Being An Emotional and Cognitive Buddy

I have been thinking lately of the people I have met in all the nursing homes and senior living communities I have visited. Wow, what a privilege I have had. What a gift to uncover these humans, who are sometimes not seen.

I like to shine a light on them.

I’m thinking of my friend June, whom I met while I was volunteering at a nursing home. June lived with dementia and I would visit her every week and we would just hang out together. June told me how she was a former model, and also that she owned a dress shop for many years. She was very interested in fashion, so I would bring fashion magazines. We would look through them and comment on different styles.

June was very astute and I loved hearing her commentaries on both the outfits and the women who were wearing them. She was very in tune to their moods. “She certainly looks excited,” she would say and point to the model. “Oh my, she does not look happy with that,” she would frown.

I also learned that she loved parakeets and had several throughout her life. In fact, she had bred them. So I would pull up videos of parakeets on YouTube and we would look at them together, which just delighted her. I told her about my parakeet, Abu-Dabi “Larry” Bird (who we called Boo). And then about our cockatiel, Englebird Humperdinck, who I got for my husband as a birthday gift. Unfortunately, Englebird felt like I was his person, rather than my husband, so he would just peck at my husband incessantly when he got too close. This also delighted her.

She told me about her ex-husband, who she said was “good for nothing”. She said other things too about his character, but I cannot print them here. She told me how she “kicked him to the curb and never looked back”. I liked thinking of June all dressed up in her beautiful clothes, surrounded by her beautiful birds, slamming the door on this person who hurt her.

I really enjoyed getting to know June.

One day, as I was saying goodbye to her, she grabbed my hand, looked into my soul, and told me,

“You know, you’re my emotional and cognitive buddy.”

Wow. My heart just about exploded. Is that not the highest praise?

I would never have come up with that phrase on my own. It was perfect.

In my mind, she was telling me a few things. She was telling me about the value of our emotional connection. Maybe she was noticing that I was really interested in what she thought about things. That I wanted to hear what she had to say. I think she was interested in what I thought too. Perhaps she felt that I was a person that she could feel and think with.

Overall, I think she was saying that I got her.

What a beautiful, and unexpected, way of articulating our friendship.

She was my emotional and cognitive buddy too.

Shortly after, I went in to visit June and she wasn’t there in her room. I tried to ask the staff where she had gone. They weren’t really sure. They think she was transferred somewhere else, is all they said.

Transferred. Like a package. A package with beautiful ideas and vocabulary.

I was astounded and hurt that no one was able to tell me where she went. No one even thought of telling me that she wasn’t there anymore. I had been visiting her weekly for about six months.

It struck me that this was probably because nobody noticed I was even spending time with her. I don’t know that anyone noticed June in general.

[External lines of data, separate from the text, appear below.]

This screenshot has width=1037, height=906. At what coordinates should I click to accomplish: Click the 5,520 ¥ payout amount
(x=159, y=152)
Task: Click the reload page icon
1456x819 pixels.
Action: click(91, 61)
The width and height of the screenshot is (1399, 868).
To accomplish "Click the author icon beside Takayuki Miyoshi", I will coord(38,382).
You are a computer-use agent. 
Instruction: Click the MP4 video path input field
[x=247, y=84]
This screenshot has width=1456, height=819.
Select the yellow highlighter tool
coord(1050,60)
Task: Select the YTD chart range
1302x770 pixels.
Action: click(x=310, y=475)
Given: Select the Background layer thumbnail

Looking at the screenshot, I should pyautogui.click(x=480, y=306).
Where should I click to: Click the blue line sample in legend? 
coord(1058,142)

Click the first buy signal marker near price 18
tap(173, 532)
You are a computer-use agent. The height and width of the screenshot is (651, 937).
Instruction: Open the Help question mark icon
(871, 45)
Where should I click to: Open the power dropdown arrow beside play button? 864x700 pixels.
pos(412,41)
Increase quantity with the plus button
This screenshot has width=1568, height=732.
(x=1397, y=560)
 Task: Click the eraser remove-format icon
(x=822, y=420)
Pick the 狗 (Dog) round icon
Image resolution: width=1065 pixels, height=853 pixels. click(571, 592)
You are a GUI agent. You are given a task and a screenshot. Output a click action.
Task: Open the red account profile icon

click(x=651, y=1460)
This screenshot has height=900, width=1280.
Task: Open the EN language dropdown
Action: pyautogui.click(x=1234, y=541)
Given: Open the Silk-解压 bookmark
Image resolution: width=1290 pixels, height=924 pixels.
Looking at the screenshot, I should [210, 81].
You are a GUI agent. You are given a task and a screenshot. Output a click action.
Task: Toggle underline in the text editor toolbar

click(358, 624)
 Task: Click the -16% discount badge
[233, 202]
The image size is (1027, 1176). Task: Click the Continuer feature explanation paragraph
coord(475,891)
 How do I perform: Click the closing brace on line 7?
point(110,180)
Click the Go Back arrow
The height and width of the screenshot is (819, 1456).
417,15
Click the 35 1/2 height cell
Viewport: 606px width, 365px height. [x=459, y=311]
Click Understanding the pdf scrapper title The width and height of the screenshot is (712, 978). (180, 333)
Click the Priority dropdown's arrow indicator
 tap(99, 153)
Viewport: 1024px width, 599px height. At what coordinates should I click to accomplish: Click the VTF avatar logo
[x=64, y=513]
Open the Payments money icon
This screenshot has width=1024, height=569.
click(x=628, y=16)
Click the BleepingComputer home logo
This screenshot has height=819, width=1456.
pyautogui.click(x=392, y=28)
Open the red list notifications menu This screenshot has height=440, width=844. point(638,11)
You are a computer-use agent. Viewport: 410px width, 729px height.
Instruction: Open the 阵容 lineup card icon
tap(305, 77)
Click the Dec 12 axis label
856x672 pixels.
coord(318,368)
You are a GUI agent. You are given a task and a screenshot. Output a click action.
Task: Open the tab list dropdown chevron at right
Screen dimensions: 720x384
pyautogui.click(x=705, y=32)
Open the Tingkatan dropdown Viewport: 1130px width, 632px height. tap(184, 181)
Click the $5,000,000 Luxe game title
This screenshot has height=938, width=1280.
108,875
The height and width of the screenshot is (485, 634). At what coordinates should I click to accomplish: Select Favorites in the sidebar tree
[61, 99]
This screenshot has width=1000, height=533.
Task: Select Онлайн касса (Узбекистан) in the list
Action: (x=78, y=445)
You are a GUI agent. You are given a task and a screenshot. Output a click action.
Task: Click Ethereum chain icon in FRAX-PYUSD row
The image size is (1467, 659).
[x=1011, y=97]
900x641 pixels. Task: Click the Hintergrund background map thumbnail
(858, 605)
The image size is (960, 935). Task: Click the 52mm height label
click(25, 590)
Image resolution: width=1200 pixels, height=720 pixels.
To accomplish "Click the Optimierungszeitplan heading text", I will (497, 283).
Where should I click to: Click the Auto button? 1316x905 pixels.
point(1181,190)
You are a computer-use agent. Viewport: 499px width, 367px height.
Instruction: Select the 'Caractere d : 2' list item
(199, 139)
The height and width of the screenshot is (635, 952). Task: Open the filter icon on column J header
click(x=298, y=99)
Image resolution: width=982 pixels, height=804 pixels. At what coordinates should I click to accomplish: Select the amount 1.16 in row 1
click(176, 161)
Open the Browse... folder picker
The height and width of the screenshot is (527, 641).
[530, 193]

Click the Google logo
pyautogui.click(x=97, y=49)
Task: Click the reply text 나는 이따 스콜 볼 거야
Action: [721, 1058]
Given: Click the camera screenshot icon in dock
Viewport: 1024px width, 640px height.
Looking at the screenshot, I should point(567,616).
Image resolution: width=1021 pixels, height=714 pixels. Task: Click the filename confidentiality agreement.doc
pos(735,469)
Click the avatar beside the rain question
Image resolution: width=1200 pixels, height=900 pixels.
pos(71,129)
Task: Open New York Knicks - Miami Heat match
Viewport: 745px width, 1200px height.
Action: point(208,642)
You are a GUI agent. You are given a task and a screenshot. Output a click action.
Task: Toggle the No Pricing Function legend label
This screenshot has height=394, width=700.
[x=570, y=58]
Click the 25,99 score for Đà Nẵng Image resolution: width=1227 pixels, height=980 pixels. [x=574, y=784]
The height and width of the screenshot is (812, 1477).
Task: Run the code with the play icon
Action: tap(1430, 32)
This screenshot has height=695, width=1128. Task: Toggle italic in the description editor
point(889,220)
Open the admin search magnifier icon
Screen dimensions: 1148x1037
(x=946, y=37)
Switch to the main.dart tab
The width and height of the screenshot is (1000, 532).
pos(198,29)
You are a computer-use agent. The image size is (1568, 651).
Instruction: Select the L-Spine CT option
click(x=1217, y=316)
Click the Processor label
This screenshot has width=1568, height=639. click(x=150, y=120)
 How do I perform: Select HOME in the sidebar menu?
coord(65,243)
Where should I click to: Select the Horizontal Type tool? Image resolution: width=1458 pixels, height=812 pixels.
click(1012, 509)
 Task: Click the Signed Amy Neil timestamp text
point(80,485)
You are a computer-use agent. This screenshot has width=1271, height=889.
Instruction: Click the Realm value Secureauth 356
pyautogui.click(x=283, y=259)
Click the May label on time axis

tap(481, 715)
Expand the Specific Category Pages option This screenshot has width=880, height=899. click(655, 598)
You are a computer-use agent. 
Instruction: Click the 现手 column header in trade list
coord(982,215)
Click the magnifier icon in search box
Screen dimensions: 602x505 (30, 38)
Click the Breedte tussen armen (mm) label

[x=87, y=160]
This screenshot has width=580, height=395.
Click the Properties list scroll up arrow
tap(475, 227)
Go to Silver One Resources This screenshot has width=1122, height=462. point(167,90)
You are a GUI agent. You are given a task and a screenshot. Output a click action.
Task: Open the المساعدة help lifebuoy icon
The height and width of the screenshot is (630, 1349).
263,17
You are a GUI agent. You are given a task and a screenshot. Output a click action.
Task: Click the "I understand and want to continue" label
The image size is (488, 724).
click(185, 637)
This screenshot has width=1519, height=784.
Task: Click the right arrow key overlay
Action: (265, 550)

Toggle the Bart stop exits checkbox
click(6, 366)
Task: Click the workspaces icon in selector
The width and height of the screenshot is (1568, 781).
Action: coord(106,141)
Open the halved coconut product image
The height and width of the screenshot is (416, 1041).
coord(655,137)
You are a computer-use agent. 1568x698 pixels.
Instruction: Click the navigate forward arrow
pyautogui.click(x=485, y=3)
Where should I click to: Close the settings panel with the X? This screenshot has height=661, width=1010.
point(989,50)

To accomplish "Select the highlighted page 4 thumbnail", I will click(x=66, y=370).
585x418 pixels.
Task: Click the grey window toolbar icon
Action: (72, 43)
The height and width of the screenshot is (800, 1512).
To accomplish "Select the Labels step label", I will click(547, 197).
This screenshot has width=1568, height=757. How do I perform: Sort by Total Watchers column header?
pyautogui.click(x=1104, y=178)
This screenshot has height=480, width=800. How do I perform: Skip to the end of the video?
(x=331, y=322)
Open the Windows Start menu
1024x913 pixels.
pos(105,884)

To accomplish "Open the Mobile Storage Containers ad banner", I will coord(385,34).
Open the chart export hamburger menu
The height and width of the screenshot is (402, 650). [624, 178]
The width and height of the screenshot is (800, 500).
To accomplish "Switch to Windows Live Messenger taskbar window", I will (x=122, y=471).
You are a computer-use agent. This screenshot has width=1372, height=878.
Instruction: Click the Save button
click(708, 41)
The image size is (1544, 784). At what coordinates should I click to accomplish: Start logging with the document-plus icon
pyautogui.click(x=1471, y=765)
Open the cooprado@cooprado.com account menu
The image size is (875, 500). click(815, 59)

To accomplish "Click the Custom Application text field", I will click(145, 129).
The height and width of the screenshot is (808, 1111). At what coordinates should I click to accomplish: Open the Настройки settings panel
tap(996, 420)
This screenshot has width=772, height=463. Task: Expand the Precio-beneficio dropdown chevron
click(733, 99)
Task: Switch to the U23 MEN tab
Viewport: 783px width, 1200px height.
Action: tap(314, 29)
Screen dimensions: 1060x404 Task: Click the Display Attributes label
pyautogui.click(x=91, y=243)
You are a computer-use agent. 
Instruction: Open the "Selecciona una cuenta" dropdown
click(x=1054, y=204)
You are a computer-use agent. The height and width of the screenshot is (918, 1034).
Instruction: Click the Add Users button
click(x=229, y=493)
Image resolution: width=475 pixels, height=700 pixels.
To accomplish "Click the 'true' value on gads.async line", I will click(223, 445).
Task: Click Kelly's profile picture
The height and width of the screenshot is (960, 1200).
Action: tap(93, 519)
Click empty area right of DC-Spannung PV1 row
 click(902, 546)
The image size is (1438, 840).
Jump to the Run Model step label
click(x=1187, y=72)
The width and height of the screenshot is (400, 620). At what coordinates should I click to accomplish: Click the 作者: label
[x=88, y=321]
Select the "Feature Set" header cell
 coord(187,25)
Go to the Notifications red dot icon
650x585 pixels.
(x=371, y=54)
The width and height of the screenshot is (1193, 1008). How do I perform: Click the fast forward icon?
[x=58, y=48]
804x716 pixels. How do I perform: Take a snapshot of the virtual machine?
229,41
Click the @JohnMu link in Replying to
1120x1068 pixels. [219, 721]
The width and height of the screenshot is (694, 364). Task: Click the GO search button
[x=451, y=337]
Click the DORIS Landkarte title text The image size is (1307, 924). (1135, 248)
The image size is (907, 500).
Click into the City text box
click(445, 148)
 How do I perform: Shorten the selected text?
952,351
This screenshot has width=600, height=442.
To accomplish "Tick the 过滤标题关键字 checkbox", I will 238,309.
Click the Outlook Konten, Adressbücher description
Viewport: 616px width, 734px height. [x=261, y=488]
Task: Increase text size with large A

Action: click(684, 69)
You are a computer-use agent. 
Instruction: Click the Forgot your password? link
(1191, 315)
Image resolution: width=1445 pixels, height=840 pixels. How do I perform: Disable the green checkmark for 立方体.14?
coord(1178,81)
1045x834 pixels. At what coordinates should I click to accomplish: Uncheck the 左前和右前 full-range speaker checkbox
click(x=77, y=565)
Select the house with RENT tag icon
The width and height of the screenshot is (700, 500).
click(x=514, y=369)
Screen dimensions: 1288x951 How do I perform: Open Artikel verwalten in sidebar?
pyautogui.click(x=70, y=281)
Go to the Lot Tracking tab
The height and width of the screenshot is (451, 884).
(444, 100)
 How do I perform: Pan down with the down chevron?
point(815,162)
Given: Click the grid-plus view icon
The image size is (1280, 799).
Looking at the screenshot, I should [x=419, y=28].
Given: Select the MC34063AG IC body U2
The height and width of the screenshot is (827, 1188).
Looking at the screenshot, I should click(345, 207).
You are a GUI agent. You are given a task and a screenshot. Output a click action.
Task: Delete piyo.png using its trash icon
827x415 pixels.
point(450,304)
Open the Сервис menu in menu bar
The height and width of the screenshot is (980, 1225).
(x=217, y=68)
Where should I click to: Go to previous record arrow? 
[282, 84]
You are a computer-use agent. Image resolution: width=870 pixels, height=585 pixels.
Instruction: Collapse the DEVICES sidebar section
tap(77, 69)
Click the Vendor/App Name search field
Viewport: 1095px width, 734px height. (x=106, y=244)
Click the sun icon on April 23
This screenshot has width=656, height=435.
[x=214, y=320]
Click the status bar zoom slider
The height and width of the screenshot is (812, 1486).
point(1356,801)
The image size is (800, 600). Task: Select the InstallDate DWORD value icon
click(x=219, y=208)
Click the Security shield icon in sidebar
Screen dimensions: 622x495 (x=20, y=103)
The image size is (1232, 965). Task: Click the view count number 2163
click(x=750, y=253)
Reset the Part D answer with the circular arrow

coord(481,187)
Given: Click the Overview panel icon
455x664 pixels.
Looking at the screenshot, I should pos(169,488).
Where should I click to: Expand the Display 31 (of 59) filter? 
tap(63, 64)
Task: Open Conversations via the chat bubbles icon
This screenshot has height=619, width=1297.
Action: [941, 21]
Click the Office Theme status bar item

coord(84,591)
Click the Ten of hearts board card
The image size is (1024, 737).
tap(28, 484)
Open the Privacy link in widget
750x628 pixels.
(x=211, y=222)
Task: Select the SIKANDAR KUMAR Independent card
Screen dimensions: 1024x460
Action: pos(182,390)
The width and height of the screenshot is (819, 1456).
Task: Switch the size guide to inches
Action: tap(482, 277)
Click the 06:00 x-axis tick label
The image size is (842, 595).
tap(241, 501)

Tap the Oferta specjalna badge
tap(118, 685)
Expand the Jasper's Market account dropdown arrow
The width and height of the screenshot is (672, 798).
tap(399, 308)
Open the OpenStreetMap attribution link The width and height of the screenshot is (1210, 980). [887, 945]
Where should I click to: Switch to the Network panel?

This was a place where many of the people who worked there seemed to have pretty limited interaction with the people who lived there. I can’t fault them because this was the culture of this place. Probably no one was their emotional and cognitive buddy either. It was very institutional, so, it’s not surprising that the general milieu of the place was not based on connection but disconnection.

Still, it was somewhat devastating to me. Did they not know how beautiful this idea was – to be emotional and cognitive buddies?

I felt grief because this was a real loss to me. I was angry too. They did not see her. Maybe they did not think about where she went because they didn’t think she was there in the first place. How could anyone possibly think a person like June is no longer there, a shell, incapable? You don’t tell people about them being your emotional and cognitive buddy when you are not there.

I am at a place now where I feel sad for the people who were around her in that nursing home, who missed the chance to be June’s emotional and cognitive buddy. .

What does it mean to be a emotional and cognitive buddy? I can’t be sure. But knowing June, I feel like she was expressing this beautiful idea of how we make each other feel seen. June was needing to be seen, and her telling me that I saw her was so powerful to me. It made me feel seen too.

I didn’t just care about June (being an emotional buddy). I was also genuinely curious about her (being a cognitive buddy). And she did the same for me. I can’t stop thinking of how “an emotional and cognitive buddy” is such a great description of something so undefined. June was brilliant.

Do you have an emotional and cognitive buddy? Are you an emotional and cognitive buddy to someone? How do you know?

I never saw June again. I hope someone else is being her emotional and cognitive buddy.

Thanks, June, for being mine. I didn’t get a chance to tell her that, but I think she knew.